╭─ Texte à lire

La forêt privée du Nouvion-en-Thiérache

28 octobre 2009
03m 02s
Réf. 00521

Notice

Résumé :

Reportage dans la forêt privée du Nouvion-en-Thiérache, dans l'Aisne, qui est gérée comme une entreprise grâce à l'exploitation du bois. Michel Martin, agent forestier de la Compagnie forestière, explique les nouveaux modes de gestion de la ressource. Amaury Loquez montre les différents modes d'exploitation suivant les essences : le bois le moins noble est destiné au chauffage domestique et vendu sur place, mais presque tous les beaux arbres partent à l'étranger, en Inde, gros demandeur, ou encore au Portugal pour la fabrication de manches d'outils.

Date de diffusion :
28 octobre 2009
Personnalité(s) :

Éclairage

La forêt privée, qui représente 74 % de la surface forestière de la Picardie, joue un rôle essentiel dans la filière bois. La forêt du Nouvion-en-Thiérache (1451 ha) est située sur les plateaux limoneux entre la Sambre et l'Oise. Cette forêt appartenait sous l'Ancien Régime au prince de Condé. En 1830, elle passe à la famille d'Orléans, notamment au duc d'Aumale (1822-1897) et au comte de Paris, Henri d'Orléans (1908-1999). Elle est aujourd'hui gérée avec la forêt du Régnaval (1065 ha) par la Compagnie forestière du Nouvion.

╰─
╭─ Lignes fournies

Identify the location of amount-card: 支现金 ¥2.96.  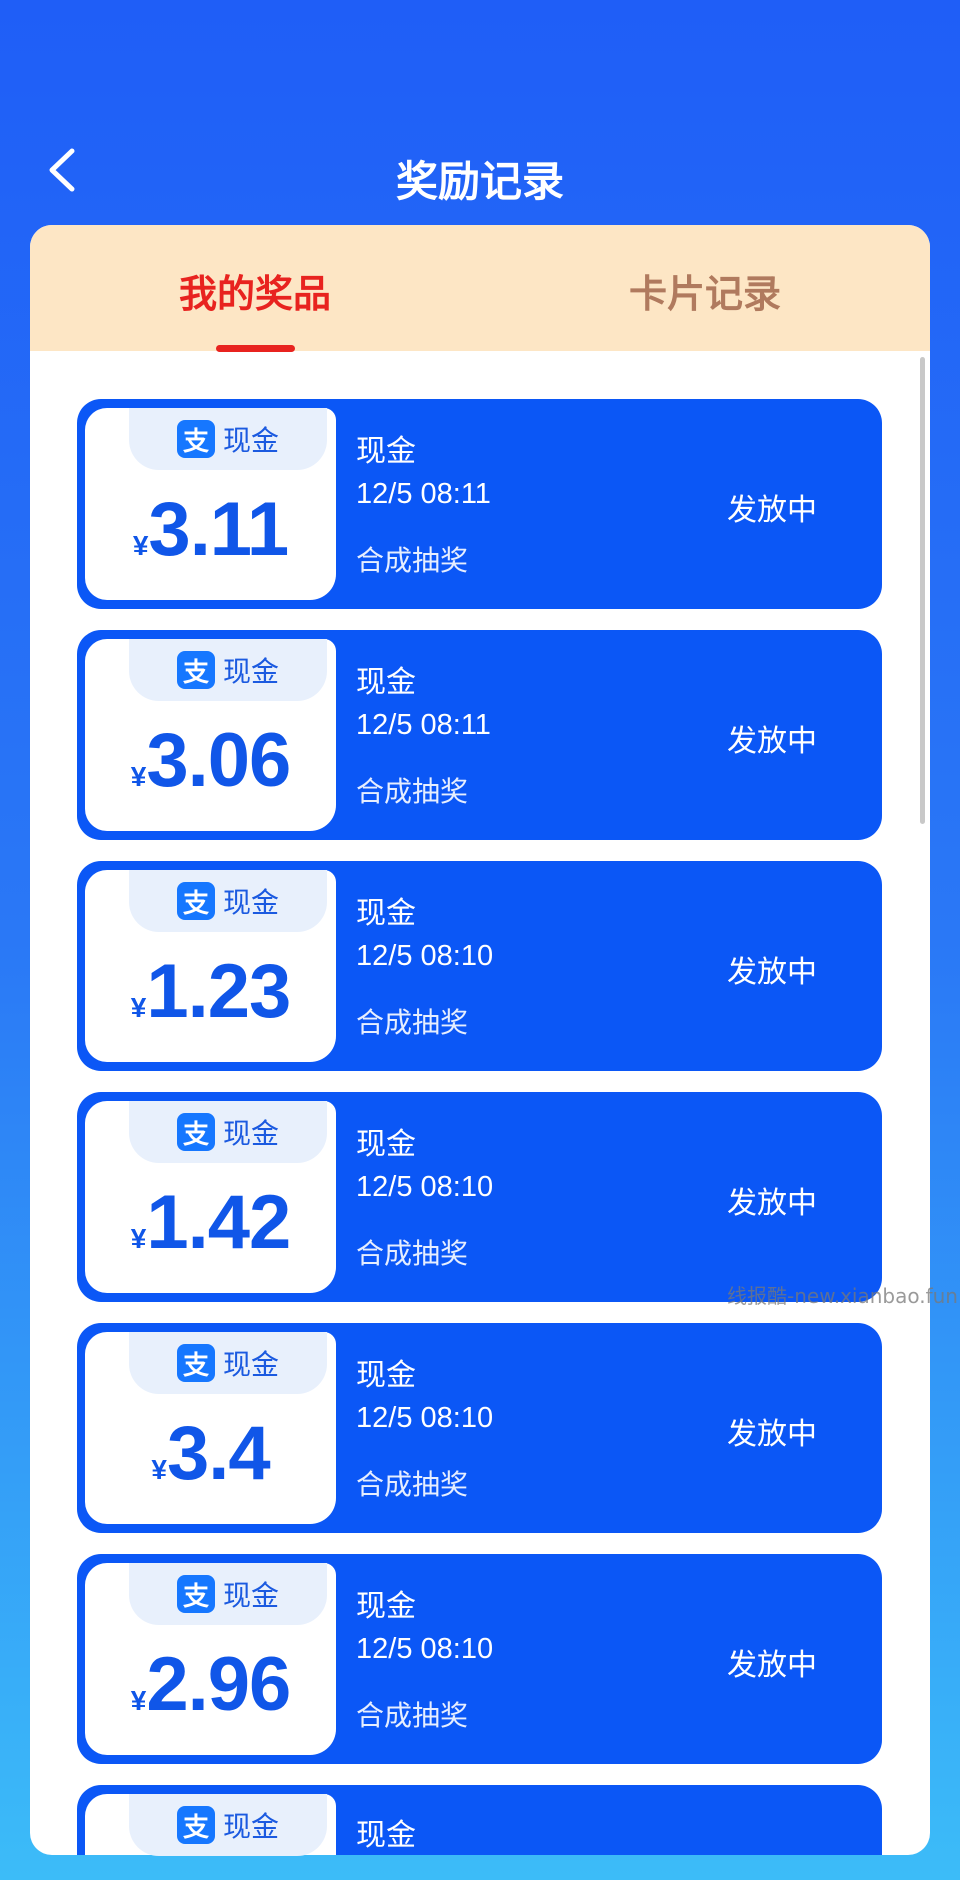
(210, 1659).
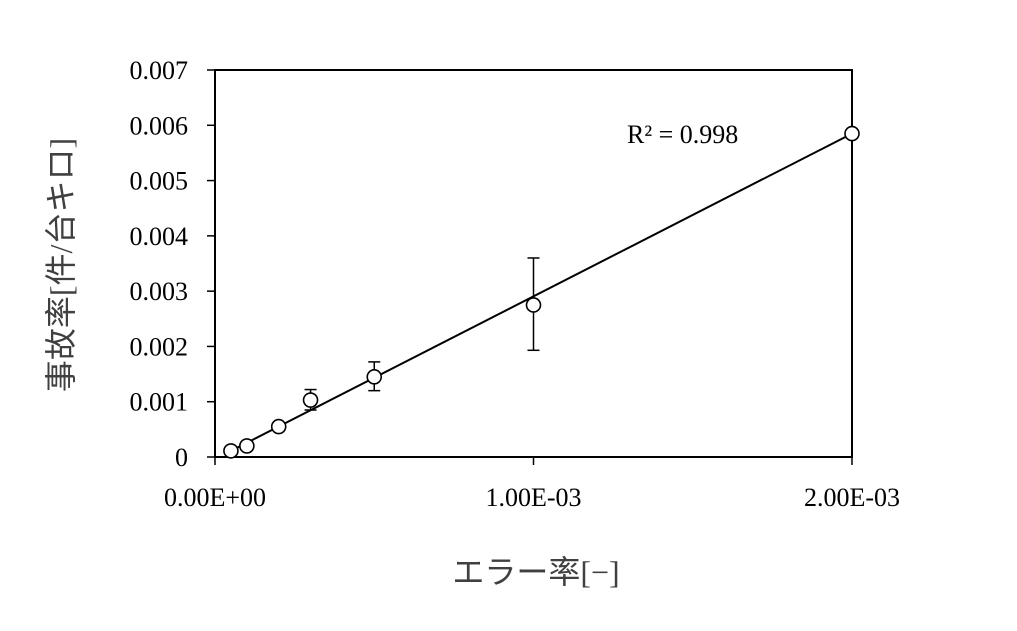  What do you see at coordinates (160, 70) in the screenshot?
I see `y-tick-label: 0.007` at bounding box center [160, 70].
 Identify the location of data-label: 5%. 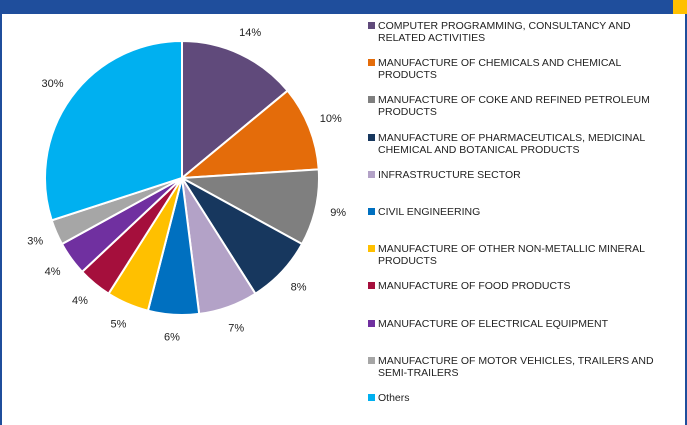
(119, 325).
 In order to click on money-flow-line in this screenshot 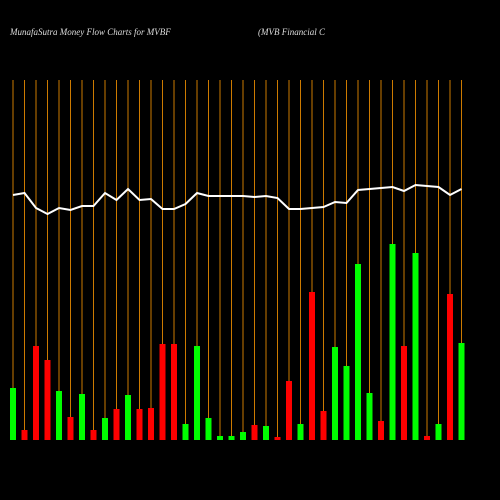, I will do `click(237, 200)`.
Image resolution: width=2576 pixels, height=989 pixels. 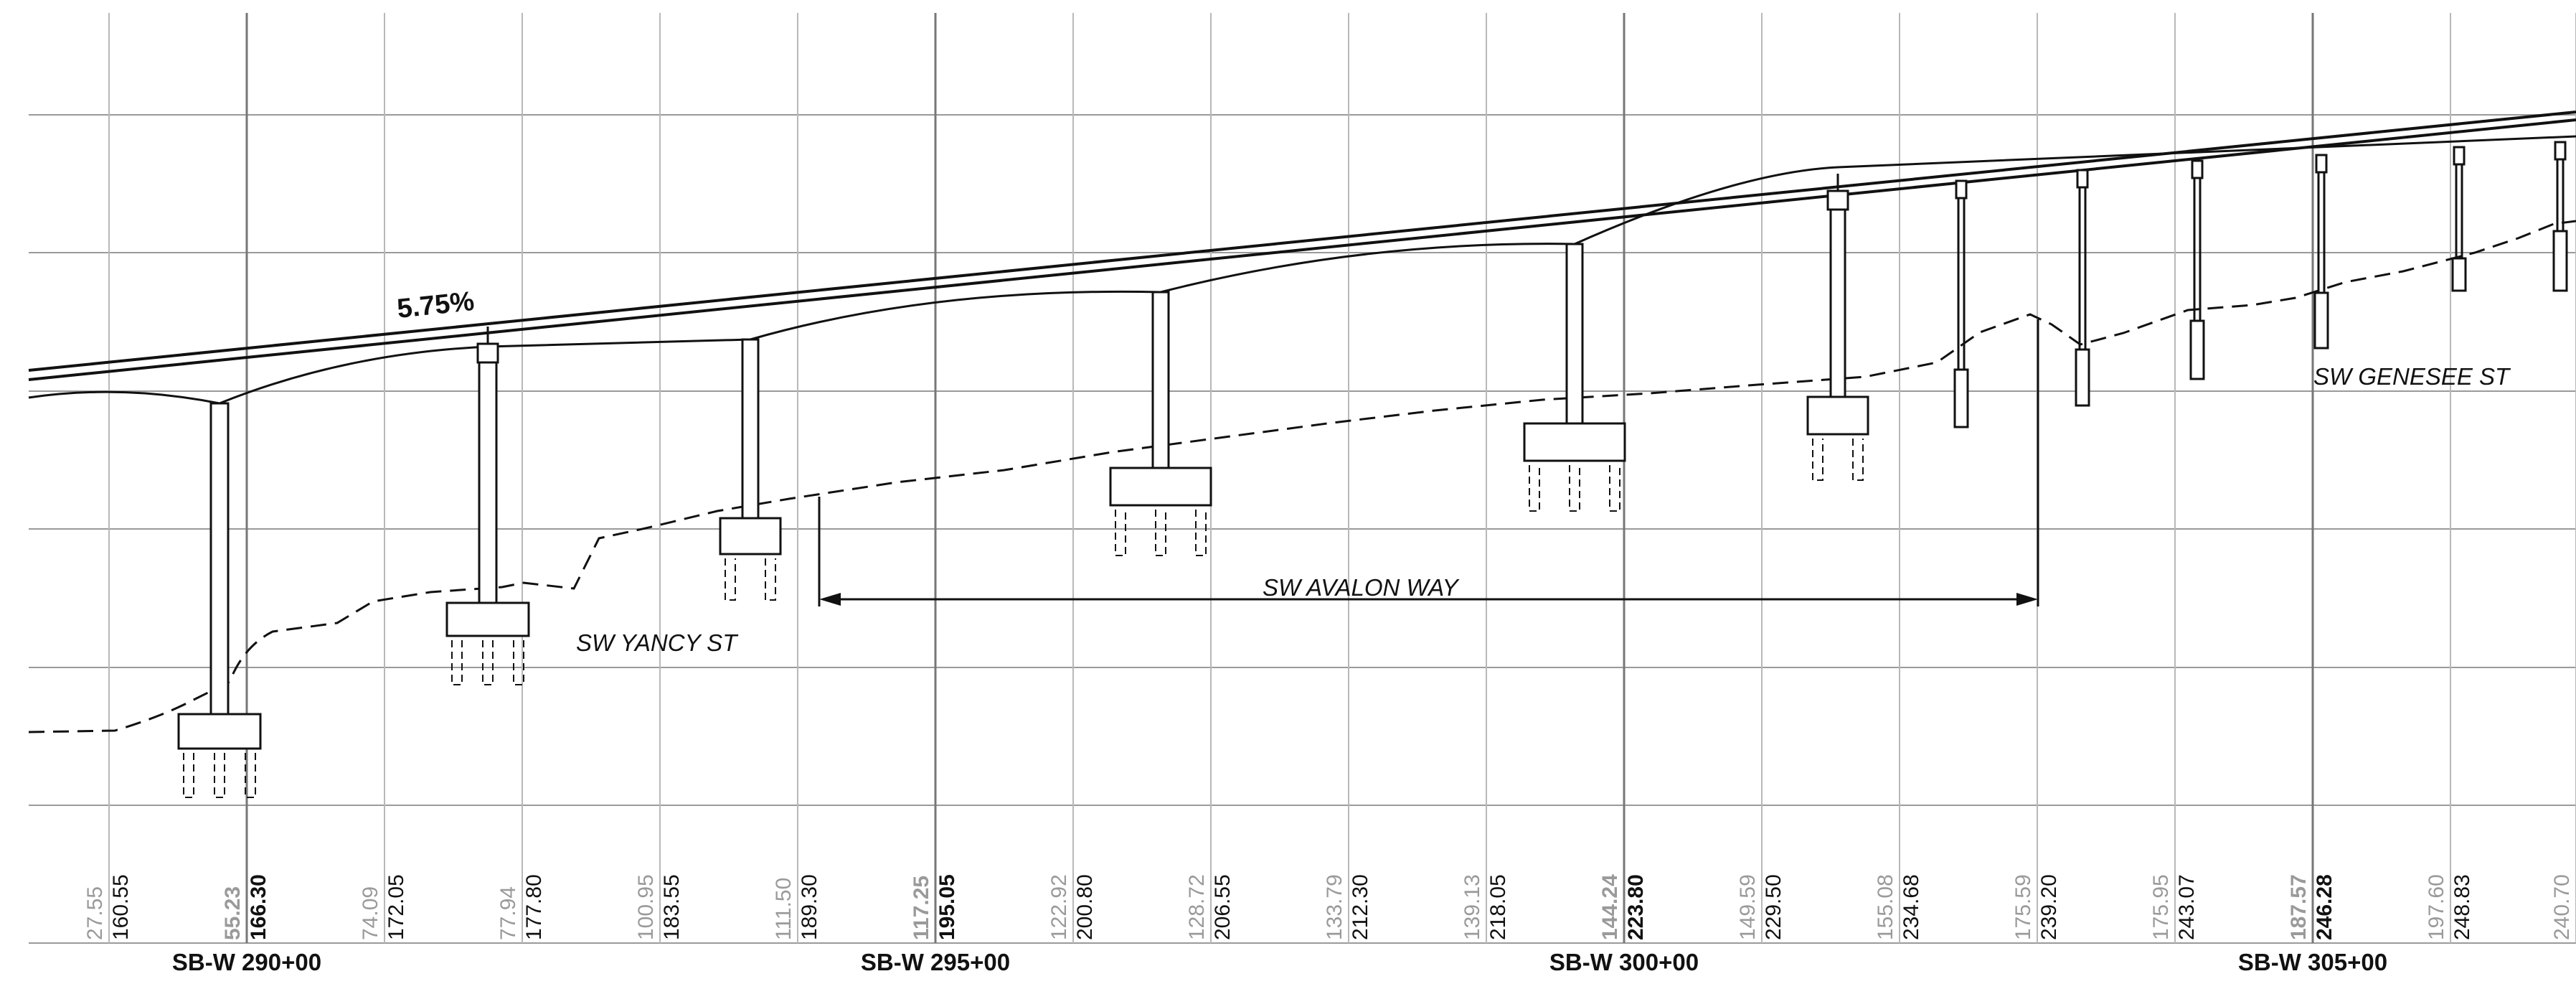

╰─

--- Objectif ---
Transcrivez le passage du texte sur la forêt du Nouvion-en-Thiérache en commençant par « Reportage dans la » et en poursuivant jusqu'à « de manches d'outils. ».

--- Réponse attendue ---
Reportage dans la forêt privée du Nouvion-en-Thiérache, dans l'Aisne, qui est gérée comme une entreprise grâce à l'exploitation du bois. Michel Martin, agent forestier de la Compagnie forestière, explique les nouveaux modes de gestion de la ressource. Amaury Loquez montre les différents modes d'exploitation suivant les essences : le bois le moins noble est destiné au chauffage domestique et vendu sur place, mais presque tous les beaux arbres partent à l'étranger, en Inde, gros demandeur, ou encore au Portugal pour la fabrication de manches d'outils.